■ **WHAT YOU WILL DO**:
1. Using the audit report excerpt below, list each statement or other part that the financial statements are said to comprise.
2. Pick up the audit report excerpt below after its last sentence and carry it forward in the same formal style.

We have audited the accompanying financial statements of Ambica Agarbathies Aroma & Industries Limited
(the "Company"), which comprise the Balance Sheet as at 31 March 2024, the Statement of Profit and Loss (including Other Comprehensive Income), the Cash Flow Statement and the Statement of Changes in Equity for the year then ended, and notes to the financial statements, including a summary of significant accounting policies and other explanatory information (hereinafter referred to as the "financial statements").
In our opinion and to the best of our information and according to the explanations given to us, the aforesaid financial statements give the information required by the Companies Act, 2013, as amended (the "Act") in the manner so required and give a true and fair view in conformity with the accounting principles generally accepted in India, of the state of affairs of the Company as at 31 March 2024, its Loss including total other comprehensive Loss, its cash flows and the changes in equity for the year ended on that date.

■ **MATERIAL PROVIDED**:

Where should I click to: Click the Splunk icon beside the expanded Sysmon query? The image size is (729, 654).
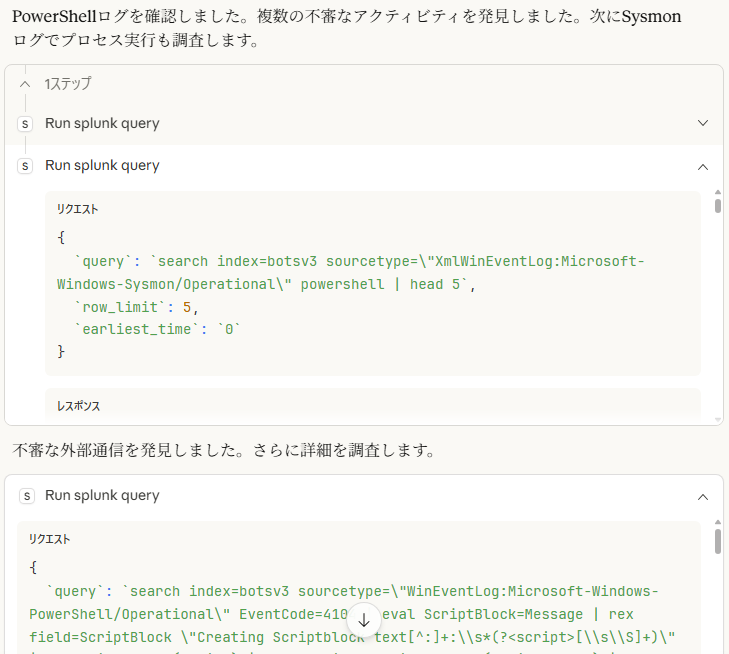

■ **TASK-BY-TASK ANSWERS**:
1.
- Balance Sheet as at 31 March 2024
- Statement of Profit and Loss (including Other Comprehensive Income)
- Cash Flow Statement
- Statement of Changes in Equity
- Notes to the financial statements, including a summary of significant accounting policies and other explanatory information

2.
Basis for Opinion
We conducted our audit of the financial statements in accordance with the Standards on Auditing ("SA"s) specified under section 143(10) of the Act. Our responsibilities under those Standards are further described in the “Auditor's Responsibilities for the Audit of the Financial Statements" section of our report. We are independent of the Company in accordance with the 'Code of Ethics' issued by the Institute of Chartered Accountants of India ("ICAI") together with the ethical requirements that are relevant to our audit of the financial statements under the provisions of the Act and the Rules made thereunder, and we have fulfilled our other ethical responsibilities in accordance with these requirements and the ICAI's Code of Ethics. We believe that the audit evidence obtained by us is sufficient and appropriate to provide a basis for our audit opinion on the financial statements.
Key Audit Matters
Key audit matters are those matters that, in our professional judgment, were of most significance in our audit of the financial statements for the financial year ended 31 March 2024. These matters were addressed in the context of our audit of the financial statements as a whole, and in forming our opinion thereon, and we do not provide a separate opinion on these matters. For each matter below, our description of how our audit addressed the matter is provided in that context.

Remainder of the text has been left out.